Deploying HTTP/2 support to the Wikimedia CDN significantly changed how browsers negotiate and transfer data during the page load process. We found regressions in performance during the transition and are sharing the lessons we learned.

Hello, HTTP/2!

In 2016, the Wikimedia Foundation deployed HTTP/2 (or “H2”) support to our CDN. At the time, we used Nginx- for TLS termination and two layers of Varnish for caching. We anticipated a possible speed-up as part of the transition, and also identified opportunities to leverage H2 in our architecture.

The HTTP/2 protocol was standardized through the IETF, with Google Chrome shipping support for the experimental SPDY protocol ahead of the standard. Brandon Black (SRE Traffic) led the deployment and had to make a choice between SPDY and H2. We launched with SPDY in 2015, as H2 support was still lacking in many browsers, and Nginx did not support having both. By May 2016, browser support had picked up and we switched to H2.

Goodbye domain sharding?

You can benefit more from HTTP/2 through domain consolidation. The following improvements were achieved by effectively undoing domain sharding:

  • Faster delivery of static CSS/JS assets. We changed ResourceLoader to no longer use a dedicated cookieless domain (“”), and folded our asset entrypoint back into the MediaWiki platform for faster requests local to a given wiki domain name (T107430).
  • Speed up mobile page loads, specifically mobile-device “m-dot” redirects. We consolidated the canonical and mobile domains behind the scenes, through DNS. This allows the browser to reuse and carry the same HTTP/2 connection over a cross-domain redirect (T124482).
  • Faster Geo service and faster localized fundraising banner rendering. The Geo service was moved from to /geoiplookup on each wiki. The service was later removed entirely, in favor of an even faster zero-roundtrip solution (0-RTT): An edge-injected cookie within the Wikimedia CDN (T100902, patch). This transfers the information directly alongside the pageview without the delay of a JavaScript payload requesting it after the fact.

Could HTTP/2 be slower than HTTP/1?

During the SPDY experiment, Peter Hedenskog noticed early on that SPDY and HTTP/2 have a very real risk of being slower than HTTP/1. We observed this through our synthetic testing infrastructure.

In HTTP/1, all resources are considered equal. When your browser navigates to an article, it creates a dedicated connection and starts downloading HTML from the server. The browser streams, parses, and renders in real-time as each chunk arrives. The browser creates additional connections to fetch stylesheets and images when it encounters references to them. For a typical article, MediaWiki’s stylesheets are notably smaller than the body content. This means, despite naturally being discovered from within (and thus after the start of) the HTML download, the CSS download generally finishes first, while chunks from the HTML continue to trickle in. This is good, because it means we can achieve the First Paint and Visually Complete milestones (above-the-fold) on page views before the HTML has fully downloaded in the background.

Complete the following:
#1 Output the passage of the HTTP/2 deployment article from "In 2016, the" up to and including "Goodbye domain sharding?".
#2 Go on with the HTTP/2 deployment article from the point where it stops.
The lines that come after this text can be left aside.

Collected material:
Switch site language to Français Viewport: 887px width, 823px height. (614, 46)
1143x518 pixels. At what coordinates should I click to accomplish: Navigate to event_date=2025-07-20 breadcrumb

Task-by-task results:
#1
In 2016, the Wikimedia Foundation deployed HTTP/2 (or “H2”) support to our CDN. At the time, we used Nginx- for TLS termination and two layers of Varnish for caching. We anticipated a possible speed-up as part of the transition, and also identified opportunities to leverage H2 in our architecture.

The HTTP/2 protocol was standardized through the IETF, with Google Chrome shipping support for the experimental SPDY protocol ahead of the standard. Brandon Black (SRE Traffic) led the deployment and had to make a choice between SPDY and H2. We launched with SPDY in 2015, as H2 support was still lacking in many browsers, and Nginx did not support having both. By May 2016, browser support had picked up and we switched to H2.

Goodbye domain sharding?

#2
Page load over HTTP/1.

In HTTP/2, the browser assigns a bandwidth priority to each resource, and resources share a single connection. This is different from HTTP/1, where each resource has its own connection, with lower-level networks and routers dividing their bandwidth equally as two seemingly unrelated connections. During the time where HTML and CSS downloads overlap, HTTP/1 connections each enjoyed about half the available bandwidth. This was enough for the CSS to slip through without any apparent delay. With HTTP/2, we observed that Chrome was not getting any CSS response until after the HTML was mostly done.

Page load over SPDY.

This HTTP/2 feature can solve a similar issue in reverse. If a webpage suffers from large amounts of JavaScript code and below-the-fold images being downloaded during the page load, under HTTP1 those low-priority resources would compete for bandwidth and starve the critical HTML and CSS downloads. The HTTP/2 priority system allows the browser and server to agree, and give more bandwidth to the important resources first. A bug in Chrome caused CSS to effectively have a lower priority relative to HTML (chromium #586938).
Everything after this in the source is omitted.